• **ACTIVITY**: Word for word, restate the lines from the start of the data below through the line containing "водія (75, 1799)".

** Opening DATASET RECORDS block **

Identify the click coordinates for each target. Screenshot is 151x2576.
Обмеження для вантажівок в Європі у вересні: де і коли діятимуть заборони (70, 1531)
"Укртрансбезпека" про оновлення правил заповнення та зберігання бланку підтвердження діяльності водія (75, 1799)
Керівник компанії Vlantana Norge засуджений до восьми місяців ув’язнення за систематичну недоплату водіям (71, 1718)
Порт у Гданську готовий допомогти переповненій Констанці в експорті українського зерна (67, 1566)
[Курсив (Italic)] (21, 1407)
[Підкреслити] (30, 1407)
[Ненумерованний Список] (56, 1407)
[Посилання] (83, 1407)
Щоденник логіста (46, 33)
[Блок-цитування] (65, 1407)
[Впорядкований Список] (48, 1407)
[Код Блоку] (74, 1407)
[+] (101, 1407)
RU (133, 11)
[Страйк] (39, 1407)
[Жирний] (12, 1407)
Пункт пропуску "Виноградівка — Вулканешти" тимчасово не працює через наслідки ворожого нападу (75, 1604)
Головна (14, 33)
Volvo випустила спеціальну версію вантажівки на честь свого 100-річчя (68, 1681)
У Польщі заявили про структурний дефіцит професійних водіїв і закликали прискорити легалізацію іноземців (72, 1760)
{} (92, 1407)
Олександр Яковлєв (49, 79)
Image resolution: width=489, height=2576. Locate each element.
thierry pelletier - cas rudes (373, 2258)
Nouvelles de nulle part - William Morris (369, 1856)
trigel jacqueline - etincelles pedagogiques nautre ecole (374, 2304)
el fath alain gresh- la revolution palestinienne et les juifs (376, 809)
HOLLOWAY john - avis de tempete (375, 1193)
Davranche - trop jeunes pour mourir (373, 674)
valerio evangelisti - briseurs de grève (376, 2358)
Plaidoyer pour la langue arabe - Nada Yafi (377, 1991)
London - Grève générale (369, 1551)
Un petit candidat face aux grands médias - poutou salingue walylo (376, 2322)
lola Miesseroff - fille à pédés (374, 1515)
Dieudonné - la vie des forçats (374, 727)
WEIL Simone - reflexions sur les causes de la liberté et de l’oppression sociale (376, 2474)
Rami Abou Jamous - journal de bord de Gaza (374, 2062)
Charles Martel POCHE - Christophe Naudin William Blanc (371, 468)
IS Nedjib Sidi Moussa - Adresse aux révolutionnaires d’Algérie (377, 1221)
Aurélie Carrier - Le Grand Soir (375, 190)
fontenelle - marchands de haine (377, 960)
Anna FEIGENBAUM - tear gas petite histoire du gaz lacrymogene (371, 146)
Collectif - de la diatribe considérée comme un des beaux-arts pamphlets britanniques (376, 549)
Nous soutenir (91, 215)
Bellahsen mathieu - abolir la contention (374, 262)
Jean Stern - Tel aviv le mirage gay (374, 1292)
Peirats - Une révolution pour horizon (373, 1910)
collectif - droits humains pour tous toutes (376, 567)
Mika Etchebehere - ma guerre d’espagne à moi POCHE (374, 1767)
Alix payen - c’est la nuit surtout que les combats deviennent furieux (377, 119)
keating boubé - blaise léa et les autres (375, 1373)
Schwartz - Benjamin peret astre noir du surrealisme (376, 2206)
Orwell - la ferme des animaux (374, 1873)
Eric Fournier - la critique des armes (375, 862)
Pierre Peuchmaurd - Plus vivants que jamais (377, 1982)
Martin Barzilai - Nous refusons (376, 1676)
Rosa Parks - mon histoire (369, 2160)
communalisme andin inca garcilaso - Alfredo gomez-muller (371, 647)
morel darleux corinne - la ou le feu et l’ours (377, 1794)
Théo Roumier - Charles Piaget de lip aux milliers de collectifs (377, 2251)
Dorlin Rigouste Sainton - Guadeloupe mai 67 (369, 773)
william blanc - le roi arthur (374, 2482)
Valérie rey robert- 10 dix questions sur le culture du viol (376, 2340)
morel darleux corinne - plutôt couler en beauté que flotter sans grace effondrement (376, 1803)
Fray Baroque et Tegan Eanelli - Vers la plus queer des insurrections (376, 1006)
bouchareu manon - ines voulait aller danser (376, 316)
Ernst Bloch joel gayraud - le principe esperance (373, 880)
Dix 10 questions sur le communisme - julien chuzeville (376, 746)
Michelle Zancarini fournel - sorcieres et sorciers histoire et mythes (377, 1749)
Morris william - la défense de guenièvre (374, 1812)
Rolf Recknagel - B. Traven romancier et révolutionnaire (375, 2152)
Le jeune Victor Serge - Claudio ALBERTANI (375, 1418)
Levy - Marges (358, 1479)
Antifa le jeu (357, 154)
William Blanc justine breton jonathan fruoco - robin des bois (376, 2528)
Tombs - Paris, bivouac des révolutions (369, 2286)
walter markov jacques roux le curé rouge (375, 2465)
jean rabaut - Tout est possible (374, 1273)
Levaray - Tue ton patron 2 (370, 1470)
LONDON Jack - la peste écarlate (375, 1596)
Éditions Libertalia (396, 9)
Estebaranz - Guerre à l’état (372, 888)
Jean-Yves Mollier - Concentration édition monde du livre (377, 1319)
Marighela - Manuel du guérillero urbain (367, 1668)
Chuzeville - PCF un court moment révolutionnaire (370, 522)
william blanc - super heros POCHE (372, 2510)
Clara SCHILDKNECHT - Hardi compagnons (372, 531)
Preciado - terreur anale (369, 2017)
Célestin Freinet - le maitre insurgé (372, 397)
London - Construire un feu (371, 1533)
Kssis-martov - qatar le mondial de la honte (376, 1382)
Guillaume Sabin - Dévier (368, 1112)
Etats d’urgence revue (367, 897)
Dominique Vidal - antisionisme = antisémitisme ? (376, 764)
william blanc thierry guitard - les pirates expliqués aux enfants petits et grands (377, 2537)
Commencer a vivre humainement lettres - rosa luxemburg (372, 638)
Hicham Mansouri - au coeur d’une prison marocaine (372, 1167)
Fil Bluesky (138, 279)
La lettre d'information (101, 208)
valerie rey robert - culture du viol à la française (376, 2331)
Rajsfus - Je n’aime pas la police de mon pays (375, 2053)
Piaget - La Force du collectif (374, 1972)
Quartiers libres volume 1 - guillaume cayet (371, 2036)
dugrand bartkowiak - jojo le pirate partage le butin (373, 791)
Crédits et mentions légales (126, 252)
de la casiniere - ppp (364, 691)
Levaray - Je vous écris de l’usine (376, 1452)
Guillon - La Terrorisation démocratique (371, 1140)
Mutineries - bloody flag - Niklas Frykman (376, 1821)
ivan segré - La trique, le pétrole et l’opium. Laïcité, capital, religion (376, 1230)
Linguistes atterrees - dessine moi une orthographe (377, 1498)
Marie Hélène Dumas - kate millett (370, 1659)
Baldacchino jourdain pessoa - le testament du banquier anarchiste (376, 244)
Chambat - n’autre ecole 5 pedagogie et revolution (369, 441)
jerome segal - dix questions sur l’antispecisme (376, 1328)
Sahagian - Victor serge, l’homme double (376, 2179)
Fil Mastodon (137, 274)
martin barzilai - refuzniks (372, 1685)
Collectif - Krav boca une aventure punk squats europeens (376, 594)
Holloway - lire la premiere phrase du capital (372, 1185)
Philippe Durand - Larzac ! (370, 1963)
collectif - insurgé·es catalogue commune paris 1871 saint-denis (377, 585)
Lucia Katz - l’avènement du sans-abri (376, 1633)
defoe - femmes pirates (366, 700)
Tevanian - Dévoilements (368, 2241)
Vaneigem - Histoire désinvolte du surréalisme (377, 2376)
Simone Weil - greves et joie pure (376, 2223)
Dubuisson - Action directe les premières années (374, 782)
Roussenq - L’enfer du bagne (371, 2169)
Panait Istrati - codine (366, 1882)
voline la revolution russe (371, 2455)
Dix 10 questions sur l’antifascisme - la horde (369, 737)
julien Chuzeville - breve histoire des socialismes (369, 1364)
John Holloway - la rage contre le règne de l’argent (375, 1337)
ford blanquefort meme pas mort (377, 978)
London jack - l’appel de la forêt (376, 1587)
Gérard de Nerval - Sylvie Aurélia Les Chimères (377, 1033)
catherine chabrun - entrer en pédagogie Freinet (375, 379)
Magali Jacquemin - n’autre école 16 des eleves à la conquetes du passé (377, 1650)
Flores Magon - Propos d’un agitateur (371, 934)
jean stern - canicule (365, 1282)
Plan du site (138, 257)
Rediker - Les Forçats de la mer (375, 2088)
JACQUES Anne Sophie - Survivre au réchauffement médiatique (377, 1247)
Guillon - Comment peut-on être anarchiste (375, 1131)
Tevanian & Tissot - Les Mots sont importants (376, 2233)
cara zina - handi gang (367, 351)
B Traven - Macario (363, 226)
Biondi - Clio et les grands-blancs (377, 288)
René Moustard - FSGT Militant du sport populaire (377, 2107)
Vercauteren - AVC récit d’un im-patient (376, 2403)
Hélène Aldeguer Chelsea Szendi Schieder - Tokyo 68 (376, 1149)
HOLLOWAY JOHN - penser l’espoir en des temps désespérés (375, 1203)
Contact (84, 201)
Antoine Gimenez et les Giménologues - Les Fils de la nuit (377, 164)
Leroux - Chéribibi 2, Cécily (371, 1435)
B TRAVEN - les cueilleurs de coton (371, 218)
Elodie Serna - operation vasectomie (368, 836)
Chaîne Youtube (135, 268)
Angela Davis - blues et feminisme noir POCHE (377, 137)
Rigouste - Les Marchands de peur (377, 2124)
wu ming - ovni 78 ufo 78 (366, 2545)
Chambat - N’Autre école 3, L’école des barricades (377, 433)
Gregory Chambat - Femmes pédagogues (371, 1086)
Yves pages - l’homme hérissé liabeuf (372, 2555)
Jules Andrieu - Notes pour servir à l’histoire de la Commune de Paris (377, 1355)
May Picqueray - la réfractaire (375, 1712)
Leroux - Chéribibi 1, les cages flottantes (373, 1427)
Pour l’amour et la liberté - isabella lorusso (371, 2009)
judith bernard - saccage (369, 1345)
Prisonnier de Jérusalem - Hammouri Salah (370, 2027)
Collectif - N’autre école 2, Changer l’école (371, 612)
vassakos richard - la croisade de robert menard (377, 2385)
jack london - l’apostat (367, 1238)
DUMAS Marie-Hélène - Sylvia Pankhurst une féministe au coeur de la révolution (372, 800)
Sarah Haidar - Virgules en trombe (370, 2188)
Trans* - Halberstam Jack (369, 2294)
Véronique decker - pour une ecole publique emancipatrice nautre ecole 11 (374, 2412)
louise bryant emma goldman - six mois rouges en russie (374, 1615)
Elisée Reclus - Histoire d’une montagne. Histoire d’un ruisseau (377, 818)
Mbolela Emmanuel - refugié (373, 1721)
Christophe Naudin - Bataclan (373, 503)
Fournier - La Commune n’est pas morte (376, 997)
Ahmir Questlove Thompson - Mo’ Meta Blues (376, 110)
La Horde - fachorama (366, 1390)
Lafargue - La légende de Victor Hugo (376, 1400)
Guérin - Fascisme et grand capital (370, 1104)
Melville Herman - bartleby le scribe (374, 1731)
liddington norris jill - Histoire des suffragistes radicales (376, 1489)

** Closing DATASET RECORDS block **

• **RESULT FOR THIS TASK**:
Identify the click coordinates for each target. Screenshot is 151x2576.
Обмеження для вантажівок в Європі у вересні: де і коли діятимуть заборони (70, 1531)
"Укртрансбезпека" про оновлення правил заповнення та зберігання бланку підтвердження діяльності водія (75, 1799)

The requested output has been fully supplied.